Once the design is finalized, it has to be tested using simulation software. For designs intended for 3-D printers, compliance with the printers’ specifications is one such test. But designers typically test their designs for structural stability and integrity as well. Those tests can take anywhere from several minutes to several hours, and they need to be rerun every time the design changes.
Researchers presented their new system, dubbed “Fab Forms,” at the Association for Computing Machinery’s Siggraph conference, in August.
Fab Forms begins with a design created by a seasoned CAD user. It then sweeps through a wide range of values for the design’s parameters — the numbers that a CAD user would typically change by hand — calculating the resulting geometries and storing them in a database.
For each of those geometries, the system also runs a battery of tests, specified by the designer, and it again stores the results. The whole process would take hundreds of hours on a single computer, but in their experiments, the researchers distributed the tasks among servers in the cloud.
In their experiments, the researchers used eight designs, including a high-heeled shoe, a chess set, a toy car, and a coffee mug. The system samples enough values of the design parameters to offer a good approximation of all the available options, but that number varies from design to design. In some cases, it was only a few thousand samples, but in others it was hundreds of thousands. The researchers also developed some clever techniques to exploit similarities in design variations to compress the data, but the largest data set still took up 17 gigabytes of memory.
Finally, the system generates a user interface, a Web page that can be opened in an ordinary browser. The interface consists of a central window, which displays a 3-D model of an object, and a group of sliders, which vary the parameters of the object’s design. The system automatically weeds out all the parameter values that lead to unprintable or unstable designs, so the sliders are restricted to valid designs.

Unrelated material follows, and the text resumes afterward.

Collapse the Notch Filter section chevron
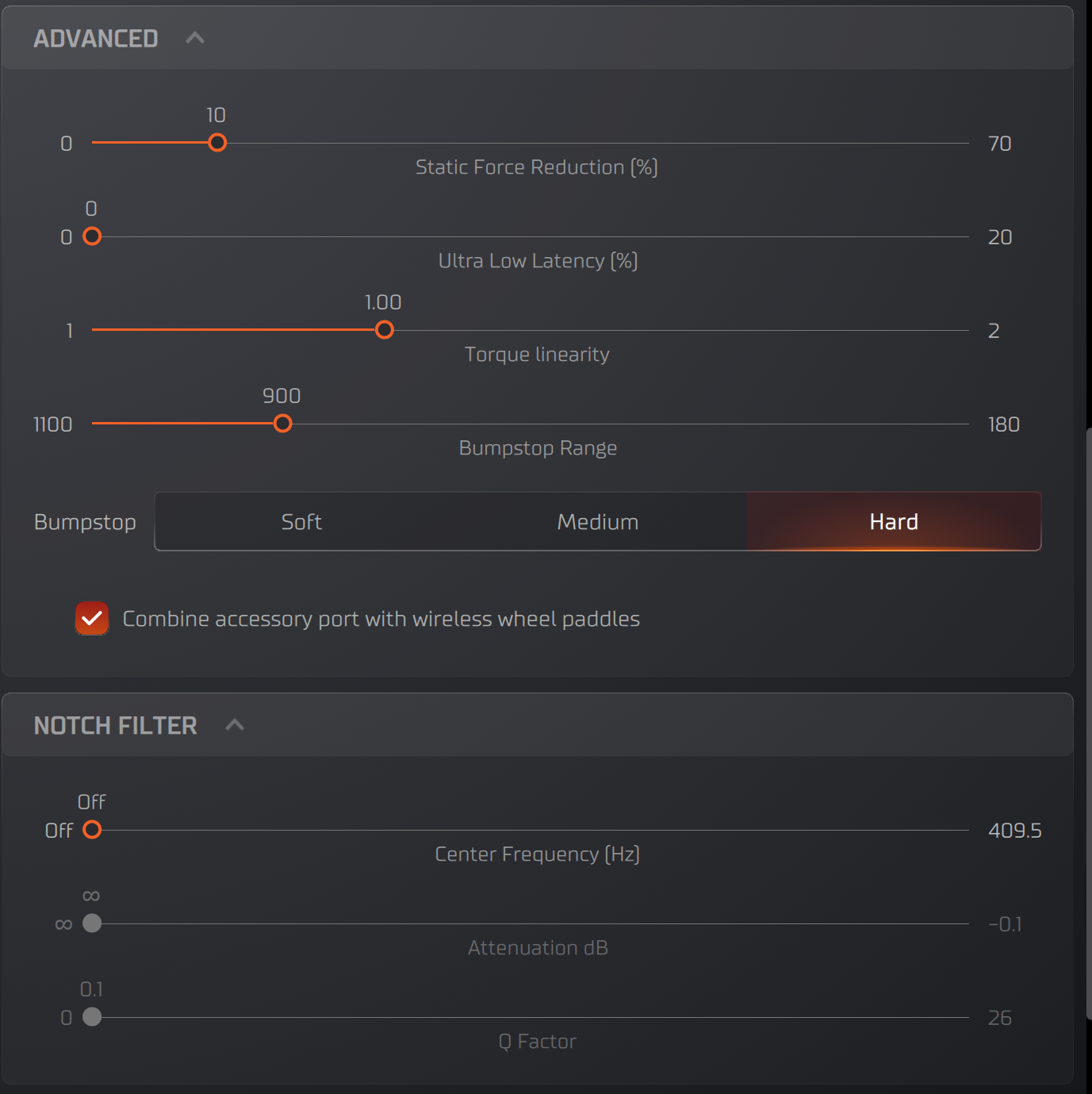Screen dimensions: 1092x1094 [235, 725]
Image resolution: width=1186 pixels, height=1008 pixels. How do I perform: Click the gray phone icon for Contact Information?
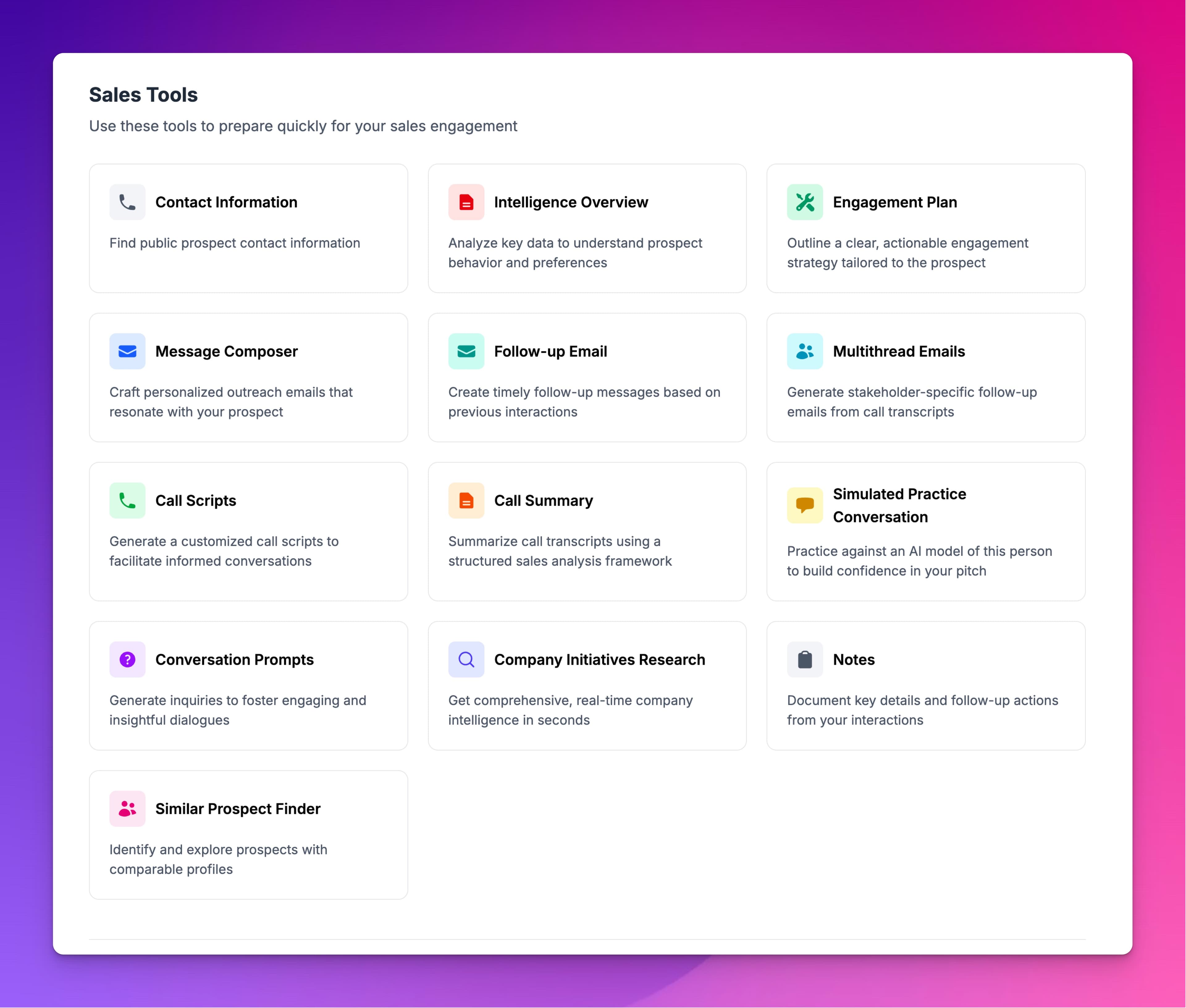[127, 202]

Moving one of the sliders — changing the height of the shoe’s heel, say, or the width of the mug’s base — sweeps through visual depictions of the associated geometries, presenting in real time what would take hours to calculate with a CAD program.
If, however, a particularly sharp-eyed user wanted a value for a parameter that fell between two of the samples stored in the database, the system can call up the CAD program, calculate the associated geometry, and then run tests on it. That might take several minutes, but at that point, the user will have a good idea of what the final design should look like.

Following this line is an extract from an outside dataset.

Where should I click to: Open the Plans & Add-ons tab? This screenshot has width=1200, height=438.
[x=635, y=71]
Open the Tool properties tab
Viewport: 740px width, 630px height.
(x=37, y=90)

“Autodesk has simplified versions of this project. We have a thing called Project Shapeshifter that is very similar to what a lot of other people are doing right now, which is making these geometry generators that have a parametric model you can explore. But they all have this common problem: that you can very easily make something that won’t work on your printer. What I thought was super-exciting about this work is that it can prevent you from designing something that isn’t going to print or that isn’t going to be strong enough once you’ve printed it.”
“The sliders are an interface to what they did, but the underlying technology actually has a much broader application, I think, than just this consumer product for CAD novices.”